Furthermore, invoice factoring is predominantly used by small companies with cash flow problems. If your considering debtor finance as a solution to your company’s financial difficulties, here is what you need to know in order to put this method of financing into practice.
Setting up your account – the due diligence process
Setting up invoice factoring and/or invoice discounting accounts begins with the debtor financing company deciding to instigate a due diligence process. The finance company’s reviews depend on the following factors: organization of the business, their clients’ commercial credit rating, no liens on invoices, the financial statements, and the company’s credit and collections procedures.
The creditworthiness of your clients is critical for the success of the transaction. Debtor finance companies can finance only those invoices due to commercial clients that have good payment histories. The due diligence process usually takes a day or two for factoring transactions. The process takes longer for invoice discounting and more complex transactions.
The above list is a general list of items. The actual process varies by client. Note that the due diligence process to set up an invoice factoring account is usually faster and more flexible than the process to set up an invoice discounting account.
Customer notifications processes vary by product. In the case of invoice factoring, your customers receive a letter informing them that the debtor finance company is working with you and funding your invoices. The letter also advises them of the new address to remit payments.
Notifications for invoice discounting customers may also vary. For the most common disclosed invoice discounting lines, your customers receive a warning alerting them of the new payment address and subsequent procedures. If your invoice discounting line is confidential, the customer could get a payment address letter, but the letter won’t have any mention of the debtor finance company.
Verifying an invoice
In general, invoices are not verified when they are funded as part of an invoice discounting line. The only exceptions are invoices that exceed a certain amount. Furthermore, invoices are sometimes verified when they are funded as an integral part of an invoice factoring line.
The verification process indicates to the financier that their invoices are: free of disputes, accurate, and due in less than two months’ time. The verification process is carried out over the phone, through e-mail correspondence or fax.
Funding your account
In practice, account founding varies by product. If you have an invoice factoring facility, your company submits a detailed report outlining each invoice that needs financing. The invoice factoring company processes these reports, ledgers the invoices and remits the funds to your bank account. As each client pays, invoices are settled individually. If you find this process too complicated, then consult experts from companies like Classic Funding Group to help you understand how invoices get paid.
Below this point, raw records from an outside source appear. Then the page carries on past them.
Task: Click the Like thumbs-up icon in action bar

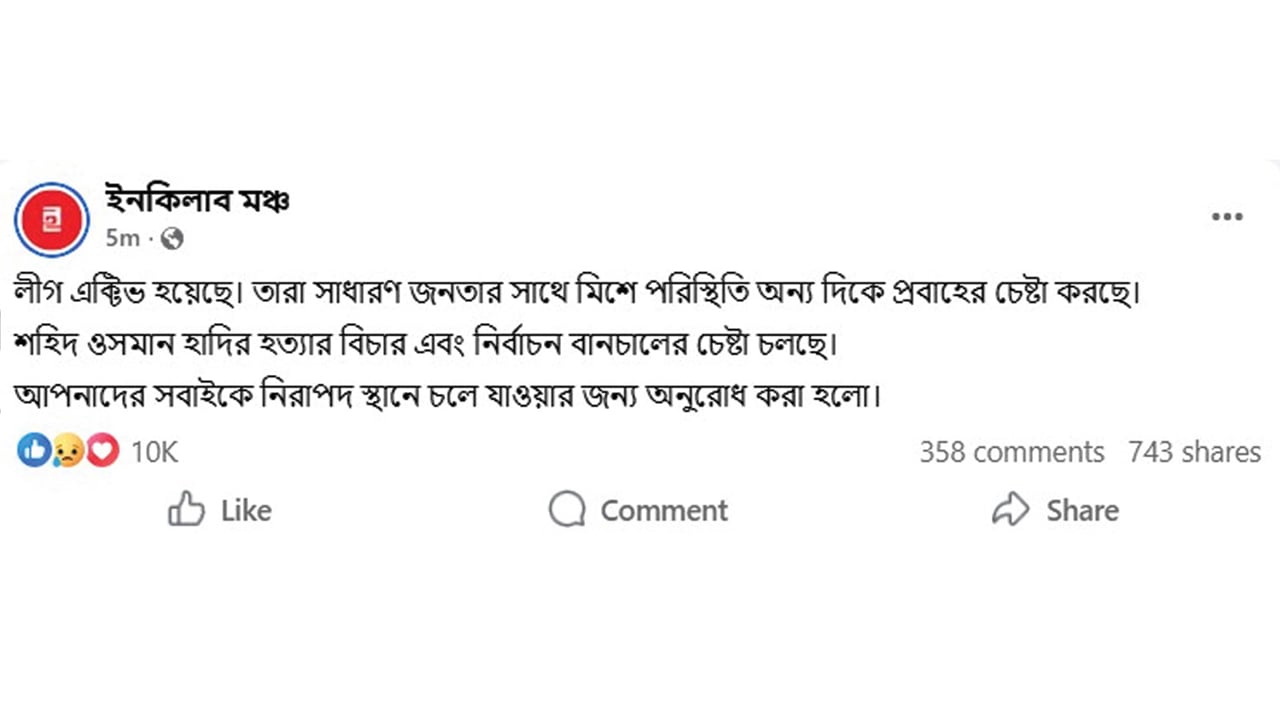Action: pyautogui.click(x=188, y=510)
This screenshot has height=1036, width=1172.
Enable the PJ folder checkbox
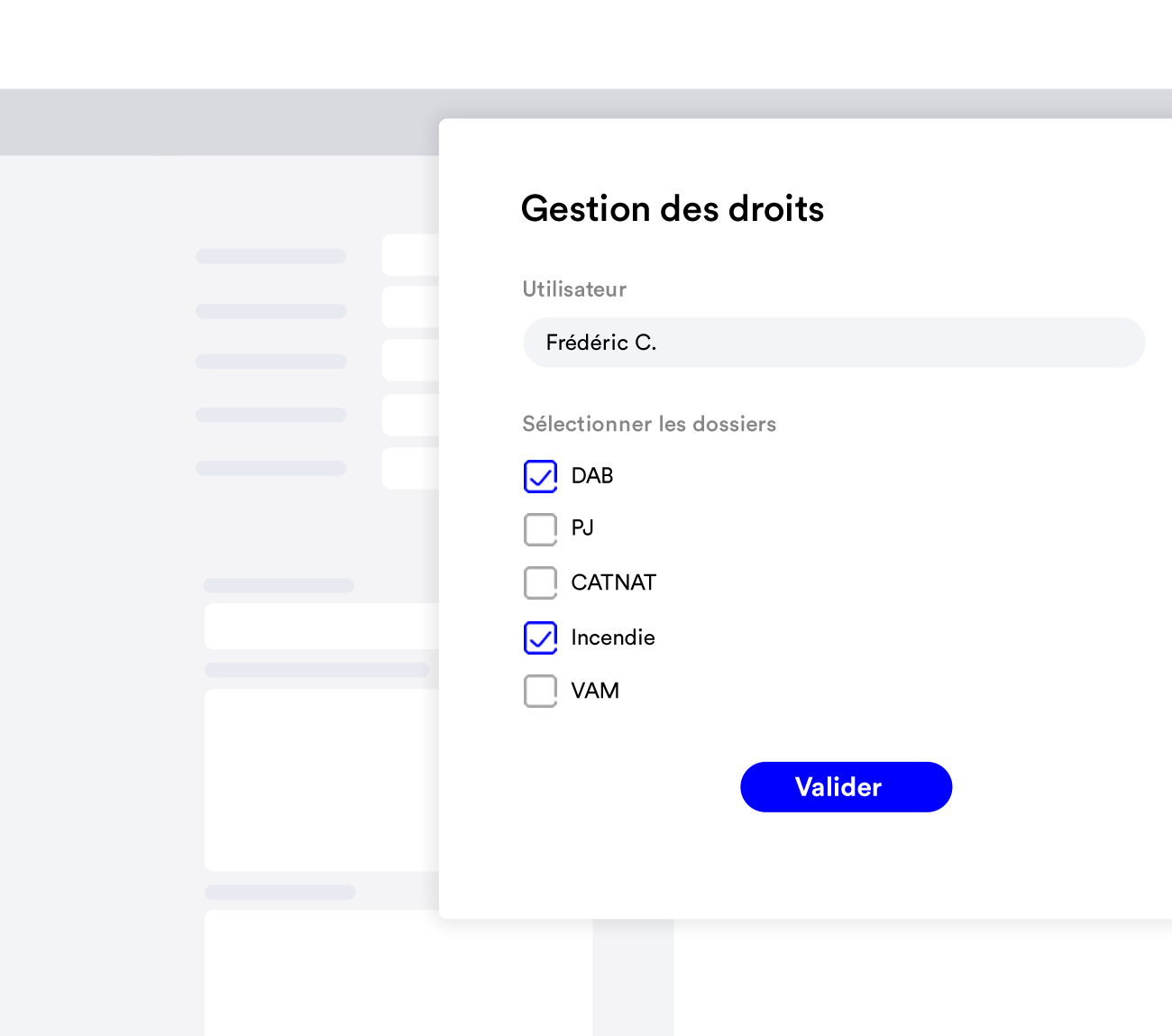540,529
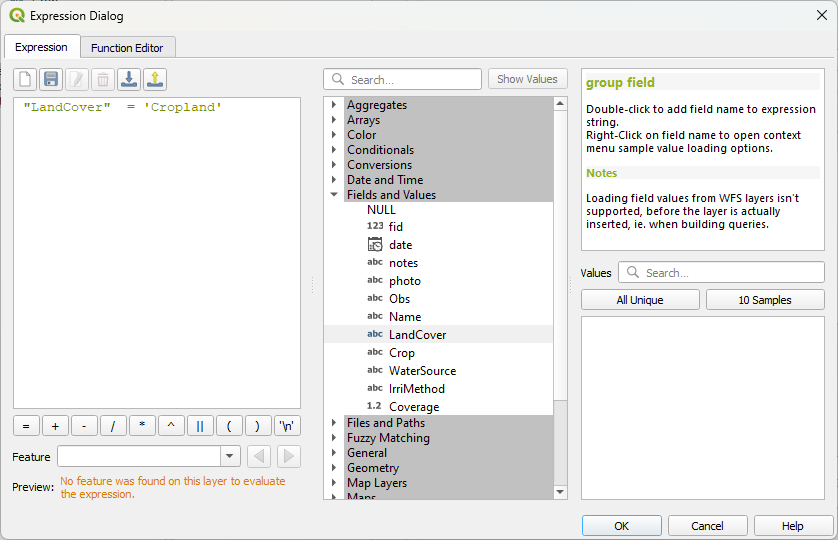Open the Feature dropdown
This screenshot has width=838, height=540.
(229, 457)
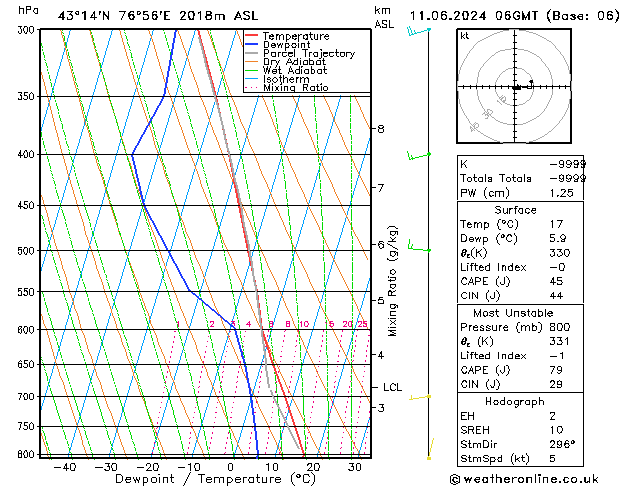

The advance for each factored invoice ranges from 80% to 85%. The remaining 15% to 20% is deposited to your account, fewer fees, as soon as your client pays the invoice. To fund an invoice discounting account, you have to submit a report that outlines the aggregate values of the invoices you want to finance.
Depending on the way your account is set up, the report may need to break down amounts by the debtor of each account. Once the report is processed, the advance is deposited to the benefactor’s bank account. The advance ranges from 80% to 85% of the total value of the invoices.
The line operates as a revolving facility. When you receive a payment from a customer, they are posted against the outstanding financed amount, thus reducing it. The line increases, on the other hand, when you raise new invoices and submit them for financing. Excess reserves are returned as needed during this process.
Main benefits of debtor financing
A well-implemented financing program comes with numerous advantages for small business owners. The most important benefit is that your cash flow improves, often quickly. This improvement provides financial stability, which is important for any business.
Your company can extend payment terms to clients without worrying about potential cash flow problems. Such a possibility is important at times when you are unwilling or unable to extend terms in the past because you’re low on cash.
Finally, you need to understand that a financing facility is flexible, as it is tied to your sales. The facility will increase as sales grow. Debtor financing is an ideal source of funding for companies who wish to grow quickly.
Although debtor financing seems complicated at first sight, once you realize its benefits, you will use it extensively to finance your firm. If you own a small business, then don’t hesitate to integrate debtor financing into your daily operations.